* [Texte fourni]
Dans le Finistère, Total ambitionne de construire une centrale au gaz d’une puissance de 446 mégawatts. Le projet comprend aussi la construction d’un gazoduc et d’une ligne à très haute tension. Les opposants contestent l’utilité de cet investissement — en partie public — et s’inquiètent des pollutions qu’il provoquerait.

  • Landivisiau (Finistère), reportage

Les dernières bourrasques de la tempête Freya assaillent le lieu-dit Le Drennec, à Landivisiau (Finistère). Emmitouflées dans leurs cirés, une vingtaine de personnes pique-niquent le long d’un chemin cabossé, bordé de panneaux grillagés. Dans la bonne humeur et les effluves des thermos de café, elles bloquent pacifiquement les entrées du site de la future centrale au gaz de Landivisiau où le groupe Total, qui doit exploiter l’installation, vient de démarrer les travaux préparatoires.

« Les premiers ouvriers et la tractopelle sont arrivés sur le champ à la mi-janvier, explique Mélanie, du collectif Landivisiau doit dire non à la centrale.Depuis, nous sommes sur le qui-vive et nous manifestons quotidiennement sur le site pour empêcher l’avancée des travaux. » Ce lundi 4 mars, l’opération de blocage est rondement menée. Les ouvriers préposés au déminage du chantier ne peuvent accéder à leur tractopelle et au théâtre de leurs opérations. Les agents de sécurité scrutent les mouvements des opposants et guettent d’éventuelles intrusions sur le site.« On gagne notre croûte », se justifient-ils en haussant les épaules. Devant les grilles, Cécile et Anne-Marie, retraitées, s’assurent que tous leurs camarades mangent à leur faim. Olivier, à quelques pas, est absorbé par une partie de mölkky. « Nous luttons depuis huit ans et nous n’arrêterons pas, affirme-t-il en réajustant son bonnet jaune. Cette centrale, construite avec de l’argent public, symbolise la poursuite d’une société de surconsommation dangereuse pour notre santé et notre futur. »

Les opposants à la centrale jouent au mölkky.

Porté par l’État et la région Bretagne, le projet de centrale à cycle combiné gaz s’inscrit dans les aménagements dictés par le pacte électrique breton. Ce traité, signé en 2010, était destiné à anticiper une augmentation de la consommation énergétique bretonne, à pérenniser l’approvisionnement de la région en électricité et ainsi éviter des black-out, c’est-à-dire des coupures d’électricité généralisées, durant les périodes les plus froides.

« Le risque de “black-out” breton est aujourd’hui écarté »

Si elle voyait le jour, l’unité de production électrique de Landivisiau présenterait une puissance de 446 mégawatts (MW), alimentée en gaz naturel par un nouveau gazoduc reliant Saint-Urbain et Landivisiau. L’électricité produite par la centrale serait ensuite transportée de Landivisiau à La Martyre par une ligne à très haute tension (THT) de 225.000 volts. Lors de l’appel d’offres lancé par l’État en juin 2011, Direct Énergie a été retenu comme maître d’ouvrage. Le fournisseur et producteur d’électricité, qui n’avait jamais construit de centrale à gaz, a été racheté en 2018 par Total.

* [Travail à réaliser]
D'après le texte fourni sur le projet de centrale au gaz de Landivisiau, quel groupe a racheté Direct Énergie en 2018 ? Les lignes de données n'ont aucun lien avec le texte fourni.

* [Lignes de données]
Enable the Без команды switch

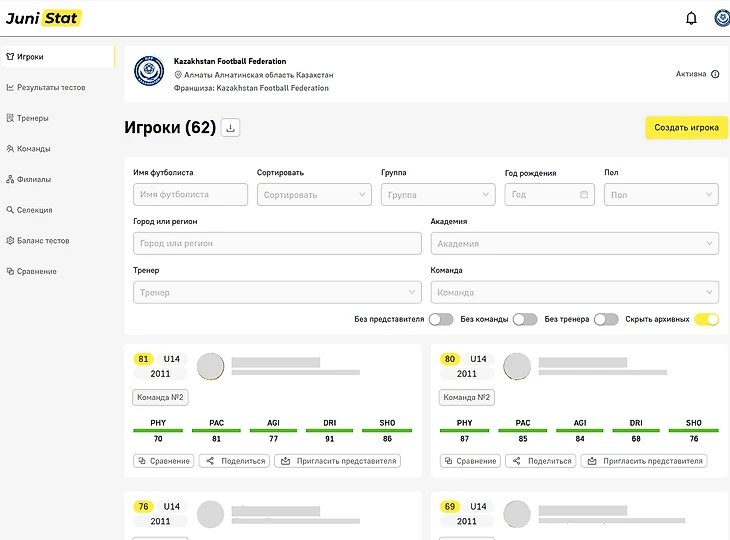click(524, 319)
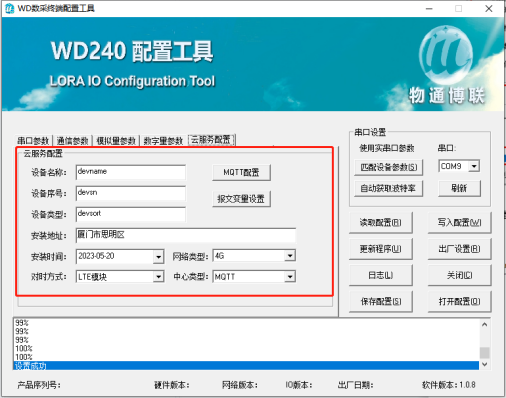
Task: Click the log list scrollbar down arrow
Action: click(x=485, y=364)
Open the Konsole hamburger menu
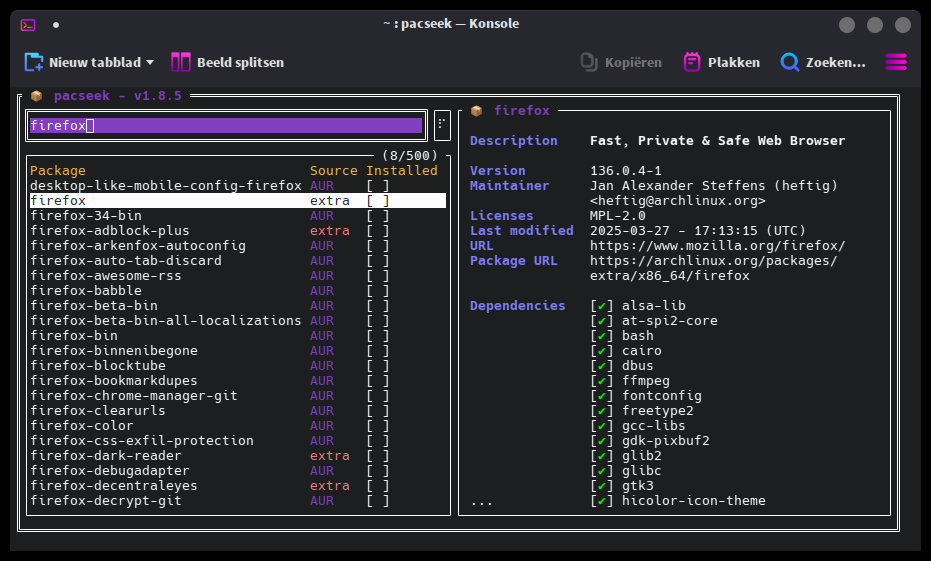The image size is (931, 561). 896,62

* [Résultat]
Total a racheté Direct Énergie en 2018.